Periodically a property owner who is just looking for information will call or write me asking a question about how to survey (or map out) their own property. A common question that comes up many times is: “How do I get my property records?” The second question asked, usually after they have their description in hand is, “How do I read this?”
People ask these questions for many reasons. Some desire to fence or post their land, others because of pride of ownership, the desire for knowledge, or sometimes to protect themselves from the threat of encroachment. The information in this article won’t make you an overnight expert, and you will want a certified surveyor for any legal issues you may be facing, but this will help you understand your property better.
When reading your property description, you are reading about the imaginary lines that establish the “demarcation” (boundary) between your property and your neighbors, usually referred to as the “adjoiner.” An adjoiner may be another privately held owner or a governmental agency having a title interest such as the street in front of your property.
You will see property description in many formats. The most common are Lots, Metes, or Bounds. In some cases, the description may be a combination of the above three.
Briefly, when a larger parcel of land is divided into two or more parcels, it is called subdividing. The owner is subdividing the property into Lots. The description of each lot is usually created through a government platting procedure. This creates a process called “simultaneous conveyance” because all parcels (lots), at the time of county recording, share equal title rights.
For example a property may be described as follows:
Lot 1, SMITH SUBDIVISION, City of Wheat Ridge, Colorado.
On the other hand, a Metes description is written “in sequence,”with the lines forming the perimeter of the property, whereas a Bounds description describes the limits of the property by calling for the “adjoiner” description. Examples of an adjoiner would be – “Bounded on the west by County Road 119, on the east by Jones property,” or perhaps a natural boundary such as “the Platte River.” These two types of descriptions are considered “sequence conveyances”, in which junior and senior titles exist between adjoining lands.
In order to read your property description in the case of the Lot Description format, you would need a copy of the “Recorded“plat. If you don’t have one, you can purchase a copy at your county seat. Look for the “Clerk & Recorder’s Office“. Most subdivision plats will provide you the necessary geometry as shown next to the lines of your lot. Modern day plats require that the direction and length of the lines comprising your lot perimeter need to be on the plat map, but for some plat maps, you may not find this. If available, however, the units of measure typically are bearings and distances for each of the property lines. The bearing will signify the direction. The distance (length of the line) is generally written in units of feet, and is horizontal values. The deed for your property will identify the particular lot nomenclature, and the plat map will demonstrate the geometrical size, shape, and location along with the bearings and distances that uniquely identify your lot.
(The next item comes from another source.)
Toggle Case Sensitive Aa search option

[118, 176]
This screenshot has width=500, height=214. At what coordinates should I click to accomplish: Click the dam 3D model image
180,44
Let’s simplify the reading for you. Think of a compass. The heading of the arrow provides the direction with the numbers at the end of the arrow providing the amount of deviation from north. Bearings are purposely placed in four quadrants of the circle. The bearings on your lot will most always start with the letter N or S, signifying North or South, having numbers in between, and end with the letters E or W, signifying East or West. For example, a bearing of N 44 E means to travel along that line in the northeast quadrant of your compass on a heading of 44 degrees east of north. N 45 W means 45 degrees west of north. The beauty of a lot description is that all lines are simultaneously created.
In order to read a Metes Description, such as the example below it is important to know that the sequence cannot be read out of order. If there are bearings and distances given, then they must be read in the order as printed. Sometimes the description will start with “Beginning at.. .” That is your starting point.
For example, you may see your description as: Beginning at a point 247 feet due east of Jacobs Fork; thence N 51 W, 210 feet; thence N 44 E, 204 feet to a Pine; thence S 48 E, 210 feet to a cement post; thence S 43 W, 204 feet to the point of beginning, containing 0.98 acres, more or less.
There may be other forms of providing the direction (bearing) of the property, such as utilizing angles departing from the previous property line. They may be recited as interior, exterior, right, left, prolongation (continuation), and many others.
In order to read a Bounds Description, the order of the lines being described is usually not of importance. If you are bounded on the north by a river, on the east by Highway 1, on the south by Jones, and on the west by Smith, the order as presented makes no difference. This type of description is usually the most costly and time consuming to define, because in order to conduct a survey properly, you, or the surveyor must research all the other adjoining properties in the bounds description.
Again, the information in this article is not to make you an expert, and before you layout the expense to put down that shed slab, or that first post hole, we highly recommend you have the property surveyed by certified professionals. However, with a little understanding, time and a decent compass, most everyone can understand the general layout of their property.